---------- Текст для чтения ----------

Движение литературы. Том I - Роднянская Ирина
Однако было бы наивно объяснять брак лиризма с вещностью исключительно влиянием на жизнь массового производства, его щедрых соблазнов и пороков. Чтобы учесть неточность этой социологической проекции, надо вспомнить, что, если умножение вещей в их количестве и разнообразии и могло вызвать определенную перестройку поэтического мира, то оскудение вещами нисколько эту перестройку не задержало, наоборот – обострило. «Серная спичка», которая могла бы согреть зябнущего на задворках жизни поэта, – тоже новая вещь, и притом доросшая уже до символа, поэтически куда более значительная, чем «алмазные сливки иль вафля с начинкой» в ранних стихах того же автора – Осипа Мандельштама. Когда вещи по-новому прочно вошли в лирику, выяснилось, что им не надо быть ни красивыми, ни вызывающе пошлыми, ни технически удивительными – им достаточно быть простыми, так сказать, демократическими вещами, чтобы конденсировать энергию лирического чувствования. Какой-нибудь «выкройки образчик» становится свидетелем лирической драмы, как «цветок засохший», и у Пастернака (герой чьих стихов плачет над этой «выкройкой») именно «уклад подвалов без прикрас и чердаков без занавесок» облекается высшим лирическим достоинством.
Дело, по-видимому, еще было в общей переориентировке внимания с вечного на текущее, которую переживает культура накануне Первой мировой войны. В какой-то момент культурной истории вечные темы лирики – природа, любовь, смерть, душа, Бог – зацепились за мир созданных человеком вещей и уже словно бы не могли обрести себе выражение в обход этого мира. Так, у Анненского смерть сопряглась с фенолом, которым предохраняют от тления мертвое тело. Это современная смерть, современный ужас смерти, вечная тема, пропущенная сквозь сегодняшнее: «… левкоем и фенолом / Равнодушно дышащая Дама». (Решимость лирики в таких вещах подстегивалась, конечно, романом; всем памятна жуть заключительной сцены «Идиота», где Рогожин объясняет Мышкину, как он накупил склянок с дезинфицирующей жидкостью, чтобы тело Настасьи Филипповны подольше сохранилось.)

---------- Фрагмент данных ----------

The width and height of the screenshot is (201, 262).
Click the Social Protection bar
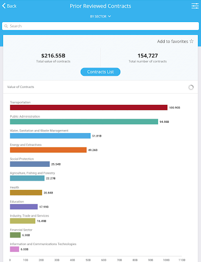30,164

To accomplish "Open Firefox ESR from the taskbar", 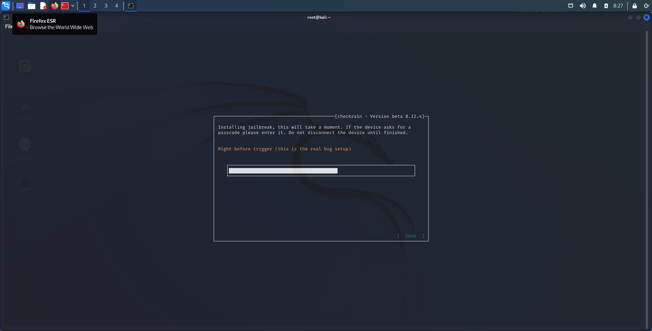I will (55, 6).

----------

__Письменное задание__: С каким веществом, согласно тексту о вещах в лирике, у Анненского сопряглась смерть?

__Решение задания__: С фенолом, которым предохраняют от тления мертвое тело.